• Aim of the exercise: How many of the lines below contain "Group"? Answer with that number alone.

• Exercise materials:

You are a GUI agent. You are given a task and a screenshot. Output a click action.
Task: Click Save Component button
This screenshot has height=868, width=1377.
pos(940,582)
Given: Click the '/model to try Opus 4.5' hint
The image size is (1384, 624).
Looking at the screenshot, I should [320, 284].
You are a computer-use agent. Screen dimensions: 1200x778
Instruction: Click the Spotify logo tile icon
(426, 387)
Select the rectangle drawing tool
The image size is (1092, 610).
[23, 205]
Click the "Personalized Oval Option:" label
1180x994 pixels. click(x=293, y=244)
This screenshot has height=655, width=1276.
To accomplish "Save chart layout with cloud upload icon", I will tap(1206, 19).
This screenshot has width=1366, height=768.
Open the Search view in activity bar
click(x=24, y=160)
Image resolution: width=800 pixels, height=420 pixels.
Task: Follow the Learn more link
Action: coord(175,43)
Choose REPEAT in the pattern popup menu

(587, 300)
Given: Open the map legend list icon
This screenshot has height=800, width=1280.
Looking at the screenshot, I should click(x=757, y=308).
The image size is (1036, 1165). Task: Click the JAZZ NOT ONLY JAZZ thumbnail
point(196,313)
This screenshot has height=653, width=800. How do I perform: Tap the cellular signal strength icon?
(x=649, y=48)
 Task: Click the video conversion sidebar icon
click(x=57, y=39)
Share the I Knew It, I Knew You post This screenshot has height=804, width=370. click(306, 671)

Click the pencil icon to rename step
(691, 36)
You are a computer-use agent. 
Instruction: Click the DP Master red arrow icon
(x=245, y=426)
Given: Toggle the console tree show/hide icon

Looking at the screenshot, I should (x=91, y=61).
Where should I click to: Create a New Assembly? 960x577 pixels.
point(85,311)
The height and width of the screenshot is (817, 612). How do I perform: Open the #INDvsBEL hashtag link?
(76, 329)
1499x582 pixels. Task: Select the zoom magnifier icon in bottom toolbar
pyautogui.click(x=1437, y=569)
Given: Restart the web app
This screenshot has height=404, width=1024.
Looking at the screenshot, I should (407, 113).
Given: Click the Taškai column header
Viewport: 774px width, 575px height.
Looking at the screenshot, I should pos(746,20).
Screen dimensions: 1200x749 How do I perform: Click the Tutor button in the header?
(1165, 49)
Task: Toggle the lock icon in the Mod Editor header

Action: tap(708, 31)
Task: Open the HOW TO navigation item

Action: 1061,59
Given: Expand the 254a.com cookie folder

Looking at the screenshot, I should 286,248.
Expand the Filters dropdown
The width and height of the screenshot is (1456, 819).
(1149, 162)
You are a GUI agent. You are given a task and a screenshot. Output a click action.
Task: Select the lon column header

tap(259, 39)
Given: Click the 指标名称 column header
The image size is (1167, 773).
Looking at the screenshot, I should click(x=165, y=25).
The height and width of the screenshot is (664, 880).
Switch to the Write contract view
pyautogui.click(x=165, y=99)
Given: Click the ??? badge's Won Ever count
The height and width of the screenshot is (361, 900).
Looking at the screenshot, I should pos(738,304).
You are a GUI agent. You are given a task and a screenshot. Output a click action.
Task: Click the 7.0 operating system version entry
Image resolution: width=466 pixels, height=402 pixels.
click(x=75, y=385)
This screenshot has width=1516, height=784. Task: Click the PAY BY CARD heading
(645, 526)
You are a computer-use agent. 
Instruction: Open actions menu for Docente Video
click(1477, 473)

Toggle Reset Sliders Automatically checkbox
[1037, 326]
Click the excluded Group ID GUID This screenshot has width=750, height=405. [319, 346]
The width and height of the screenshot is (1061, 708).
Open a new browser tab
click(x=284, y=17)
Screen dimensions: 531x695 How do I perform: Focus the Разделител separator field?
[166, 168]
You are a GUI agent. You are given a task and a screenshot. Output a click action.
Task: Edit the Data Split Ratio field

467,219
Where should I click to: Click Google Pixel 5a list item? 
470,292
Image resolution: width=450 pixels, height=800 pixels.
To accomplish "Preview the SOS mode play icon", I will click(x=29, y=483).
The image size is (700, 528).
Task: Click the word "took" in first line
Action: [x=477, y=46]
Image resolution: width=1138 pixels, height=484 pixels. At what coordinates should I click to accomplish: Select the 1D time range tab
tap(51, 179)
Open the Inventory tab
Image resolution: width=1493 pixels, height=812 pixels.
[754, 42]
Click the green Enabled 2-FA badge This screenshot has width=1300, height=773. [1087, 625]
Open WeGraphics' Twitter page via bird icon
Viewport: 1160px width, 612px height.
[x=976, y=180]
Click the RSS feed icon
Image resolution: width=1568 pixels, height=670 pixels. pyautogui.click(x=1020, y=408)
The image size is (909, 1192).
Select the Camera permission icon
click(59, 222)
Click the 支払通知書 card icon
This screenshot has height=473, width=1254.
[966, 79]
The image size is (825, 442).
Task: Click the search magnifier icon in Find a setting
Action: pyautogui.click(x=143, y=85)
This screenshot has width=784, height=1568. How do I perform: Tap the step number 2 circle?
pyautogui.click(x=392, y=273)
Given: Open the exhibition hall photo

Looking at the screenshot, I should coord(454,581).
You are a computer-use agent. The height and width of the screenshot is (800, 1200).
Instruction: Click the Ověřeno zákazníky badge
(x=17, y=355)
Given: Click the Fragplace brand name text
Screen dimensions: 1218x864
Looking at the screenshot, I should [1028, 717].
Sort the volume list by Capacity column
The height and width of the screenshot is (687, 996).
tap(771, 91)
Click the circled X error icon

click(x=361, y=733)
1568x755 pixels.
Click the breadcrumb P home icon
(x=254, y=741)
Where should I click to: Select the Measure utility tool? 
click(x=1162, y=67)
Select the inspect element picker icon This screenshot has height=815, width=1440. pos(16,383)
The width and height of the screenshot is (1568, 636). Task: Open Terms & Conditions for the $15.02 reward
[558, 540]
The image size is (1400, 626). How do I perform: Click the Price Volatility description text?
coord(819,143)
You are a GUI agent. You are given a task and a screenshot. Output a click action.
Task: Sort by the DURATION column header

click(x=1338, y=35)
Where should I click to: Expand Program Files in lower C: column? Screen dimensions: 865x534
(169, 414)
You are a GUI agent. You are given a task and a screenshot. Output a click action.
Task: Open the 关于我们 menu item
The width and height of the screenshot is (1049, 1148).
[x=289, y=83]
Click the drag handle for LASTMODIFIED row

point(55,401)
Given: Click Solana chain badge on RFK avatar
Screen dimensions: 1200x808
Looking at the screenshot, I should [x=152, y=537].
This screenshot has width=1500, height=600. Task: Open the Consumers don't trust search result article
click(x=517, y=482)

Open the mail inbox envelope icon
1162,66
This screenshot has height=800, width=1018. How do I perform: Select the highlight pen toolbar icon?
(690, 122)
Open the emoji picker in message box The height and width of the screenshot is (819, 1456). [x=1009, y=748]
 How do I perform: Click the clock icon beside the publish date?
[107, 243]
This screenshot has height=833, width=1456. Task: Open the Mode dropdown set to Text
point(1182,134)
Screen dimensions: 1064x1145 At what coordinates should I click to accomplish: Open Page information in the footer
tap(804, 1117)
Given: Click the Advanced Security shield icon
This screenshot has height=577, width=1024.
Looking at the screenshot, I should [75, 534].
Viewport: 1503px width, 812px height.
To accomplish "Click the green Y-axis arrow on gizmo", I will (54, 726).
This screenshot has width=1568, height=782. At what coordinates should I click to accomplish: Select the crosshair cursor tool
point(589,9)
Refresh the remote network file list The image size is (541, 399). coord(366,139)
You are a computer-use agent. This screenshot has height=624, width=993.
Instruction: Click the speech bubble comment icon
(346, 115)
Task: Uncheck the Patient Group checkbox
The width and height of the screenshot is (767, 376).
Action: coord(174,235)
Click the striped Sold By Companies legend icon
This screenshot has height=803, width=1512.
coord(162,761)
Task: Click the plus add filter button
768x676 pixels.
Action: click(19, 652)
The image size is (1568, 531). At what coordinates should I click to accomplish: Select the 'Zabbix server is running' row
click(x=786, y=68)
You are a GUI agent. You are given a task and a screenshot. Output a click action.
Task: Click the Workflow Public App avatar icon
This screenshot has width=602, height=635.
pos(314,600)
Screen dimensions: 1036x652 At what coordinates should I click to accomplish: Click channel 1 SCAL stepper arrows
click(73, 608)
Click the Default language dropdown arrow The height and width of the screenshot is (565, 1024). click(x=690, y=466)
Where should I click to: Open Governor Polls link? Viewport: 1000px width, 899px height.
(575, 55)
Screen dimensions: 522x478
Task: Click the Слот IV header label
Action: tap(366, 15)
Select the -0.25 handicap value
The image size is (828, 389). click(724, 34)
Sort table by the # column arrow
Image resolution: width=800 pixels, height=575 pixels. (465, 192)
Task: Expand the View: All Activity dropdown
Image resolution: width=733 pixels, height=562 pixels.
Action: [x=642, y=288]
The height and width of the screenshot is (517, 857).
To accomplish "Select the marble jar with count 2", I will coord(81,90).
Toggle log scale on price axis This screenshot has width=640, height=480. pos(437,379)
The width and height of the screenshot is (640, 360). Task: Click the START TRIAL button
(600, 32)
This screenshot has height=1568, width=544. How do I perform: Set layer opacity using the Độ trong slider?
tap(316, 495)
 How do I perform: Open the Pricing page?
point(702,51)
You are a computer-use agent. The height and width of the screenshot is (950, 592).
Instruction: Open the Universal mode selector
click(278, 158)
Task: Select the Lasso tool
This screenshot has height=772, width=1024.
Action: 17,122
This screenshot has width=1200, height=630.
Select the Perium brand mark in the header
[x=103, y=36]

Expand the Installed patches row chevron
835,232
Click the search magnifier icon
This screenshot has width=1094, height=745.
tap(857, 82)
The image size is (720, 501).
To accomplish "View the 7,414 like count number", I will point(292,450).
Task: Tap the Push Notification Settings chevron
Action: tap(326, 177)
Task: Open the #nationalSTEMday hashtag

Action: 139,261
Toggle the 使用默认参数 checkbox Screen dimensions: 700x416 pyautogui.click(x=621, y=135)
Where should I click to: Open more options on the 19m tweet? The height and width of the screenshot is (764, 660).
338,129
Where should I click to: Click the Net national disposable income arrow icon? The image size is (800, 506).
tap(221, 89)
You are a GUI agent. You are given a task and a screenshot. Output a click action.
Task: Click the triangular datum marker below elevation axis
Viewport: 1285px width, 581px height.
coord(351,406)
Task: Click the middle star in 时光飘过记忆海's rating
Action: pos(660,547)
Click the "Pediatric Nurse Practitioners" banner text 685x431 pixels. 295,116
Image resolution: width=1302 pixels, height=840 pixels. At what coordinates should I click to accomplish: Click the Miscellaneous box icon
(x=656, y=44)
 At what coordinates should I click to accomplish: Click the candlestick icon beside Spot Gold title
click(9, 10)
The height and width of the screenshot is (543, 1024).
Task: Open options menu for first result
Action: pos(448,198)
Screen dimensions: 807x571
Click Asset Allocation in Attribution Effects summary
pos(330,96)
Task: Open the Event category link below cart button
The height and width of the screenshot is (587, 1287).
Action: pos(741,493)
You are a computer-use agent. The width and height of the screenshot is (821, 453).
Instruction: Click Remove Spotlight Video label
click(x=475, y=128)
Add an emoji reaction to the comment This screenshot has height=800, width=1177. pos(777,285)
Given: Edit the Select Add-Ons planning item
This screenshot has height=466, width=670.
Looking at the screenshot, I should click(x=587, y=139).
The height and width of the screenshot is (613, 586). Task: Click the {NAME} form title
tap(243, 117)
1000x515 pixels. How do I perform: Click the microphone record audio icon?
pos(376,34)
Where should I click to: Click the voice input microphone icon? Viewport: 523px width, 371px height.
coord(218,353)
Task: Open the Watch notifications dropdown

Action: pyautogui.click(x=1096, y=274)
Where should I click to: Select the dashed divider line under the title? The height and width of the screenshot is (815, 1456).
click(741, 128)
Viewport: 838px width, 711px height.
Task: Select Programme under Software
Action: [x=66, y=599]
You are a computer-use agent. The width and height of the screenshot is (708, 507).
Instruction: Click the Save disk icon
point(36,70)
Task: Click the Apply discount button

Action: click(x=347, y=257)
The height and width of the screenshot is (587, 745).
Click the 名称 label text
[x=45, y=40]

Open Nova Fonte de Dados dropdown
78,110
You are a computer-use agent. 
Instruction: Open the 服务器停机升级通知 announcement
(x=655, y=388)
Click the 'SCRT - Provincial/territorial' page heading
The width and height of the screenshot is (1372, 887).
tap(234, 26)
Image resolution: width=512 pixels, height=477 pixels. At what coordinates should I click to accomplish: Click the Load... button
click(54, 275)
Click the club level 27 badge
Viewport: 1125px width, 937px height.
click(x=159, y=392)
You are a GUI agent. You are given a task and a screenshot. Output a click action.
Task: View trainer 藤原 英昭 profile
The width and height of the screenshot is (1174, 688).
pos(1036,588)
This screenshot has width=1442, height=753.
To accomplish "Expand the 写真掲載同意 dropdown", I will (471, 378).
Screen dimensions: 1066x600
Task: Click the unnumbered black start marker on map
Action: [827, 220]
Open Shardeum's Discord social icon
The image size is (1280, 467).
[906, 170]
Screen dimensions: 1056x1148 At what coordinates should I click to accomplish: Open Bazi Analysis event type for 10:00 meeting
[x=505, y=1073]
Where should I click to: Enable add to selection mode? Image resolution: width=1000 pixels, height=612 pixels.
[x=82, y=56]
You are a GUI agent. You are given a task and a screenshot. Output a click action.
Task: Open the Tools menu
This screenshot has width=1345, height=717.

• Exercise output: 2